O "desordenamento do território" é o maior "culpado" das grandes áreas ardidas todos os anos em Portugal, seguido da "incontrolável" meteorologia, de acordo com um investigador português que desenvolveu um modelo de previsão dos fogos do Verão.
O modelo desenvolvido pelo investigador do Centro de Geofísica da Faculdade de Ciências da Universidade de Lisboa (FCUL) Carlos da Camara consegue determinar como vão ser os meses de Julho e Agosto, que representam 70 por cento da área ardida de todo o ano, através da precipitação de Março e Abril e da temperatura de Maio e Junho.
"O raciocínio é simples: imaginemos que Março e Abril são particularmente chuvosos, o que leva ao desenvolvimento do mato, e depois que Maio e Junho são meses secos, o que torna a vegetação seca e muito mais inflamável. O risco é muito maior", explicou o professor.
Os resultados obtidos pelo investigador são "surpreendentes" e, no ano passado, as suas previsões acertaram "quase na perfeição", o que levou o investigador a aprofundar as razões do sucesso.

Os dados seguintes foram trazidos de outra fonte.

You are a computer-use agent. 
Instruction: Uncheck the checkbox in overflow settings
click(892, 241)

"Se isto é assim, onde está o ordenamento do território? Não está. Se houvesse ordenamento do território este modelo, que é puramente meteorológico, falharia", sublinhou Carlos da Camara.

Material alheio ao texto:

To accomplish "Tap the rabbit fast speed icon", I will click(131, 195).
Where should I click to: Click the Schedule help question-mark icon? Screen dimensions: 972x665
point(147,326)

De acordo com o climatologista, desde 1980 que as áreas ardidas têm vindo a aumentar, tal como o "desordenamento" do território, o que resultou nos anos "negros" de 2003 e 2005, em que arderam, respectivamente, 425.726 e 338.262 hectares de floresta e matos, segundo dados oficiais.
"O clima é o bode expiatório dos políticos, porque é muito fácil dizer cada vez que há uma calamidade que é o El Niño ou o efeito de estufa. Quem tem culpa dos fogos somos nós, portugueses, que permitimos que o ordenamento do território em Portugal esteja desta forma. O problema não é deste ou daquele Governo, foram 40 anos de negligência colectiva", salientou o investigador.
Segundo o professor, se o planeamento do território fosse maior, ajudasse ao combate aos fogos e o tornasse eficaz, esse ordenamento iria contrariar a meteorologia e o modelo não resultaria tão bem, como acontece, por exemplo, em Espanha.
No país vizinho, segundo o especialista, "quando começaram a fazer ordenamento do território a sério, a meteorologia continuou a ser importante, mas deixou de ser o único factor" para a previsão e prevenção dos fogos.
"Quando o ministro da Administração Interna disse que no ano passado ter ardido pouco foi devido aos meios de combate, eu discordo. Aquilo é puramente uma opinião e eu tenho um modelo físico-matemático que prova o contrário", salientou.
Para o professor da FCUL, a questão é que Portugal aposta sempre no combate e nunca na prevenção, deixando "a meteorologia jogar o seu papel".
"Nós e a Grécia somos o último laboratório da Europa onde se podem aplicar estes estudos porque a meteorologia continua a ter um papel muito importante", explicou.
Para o investigador, a solução passa por cruzar a informação: "Já que estamos nesta situação, acredito que se pode tirar partido destes estudos com vista à prevenção. Se for devidamente utilizado isto permite ter uma ideia, logo em Junho, do que esperar da época de incêndios".
Para a próxima época de fogos, o investigador considera que é ainda "muito cedo" arriscar qualquer previsão, mas adianta que "em Maio já há dados importantes para a planificação".
"Normalmente o que se faz em Portugal é tentar recrutar o maior número de meios possível e no ano passado eu achei que era um exagero. Mas é claro que eu só posso dar valores associados a uma probabilidade e depois os especialistas em análise de risco decidem o que se deve ou não investir. Eu acredito que este modelo funciona tão bem que seria um valor acrescentado", afirmou o climatologista.
Este modelo de previsão dos fogos do Verão está inserido no projecto europeu Land-SAF, liderado pelo Instituto de Meteorologia (IM) e do qual o investigador da FCUL é responsável pelo desenvolvimento de dois novos produtos relacionados com a monitorização de fogos activos e a avaliação de risco de incêndio, sendo Portugal o país protótipo.
O projecto foi desenvolvido em colaboração com vários investigadores da FCUL, do Departamento de Engenharia Florestal do Instituto Superior de Agronomia, da Universidade de Trás-os-Montes e Alto Douro e do IM.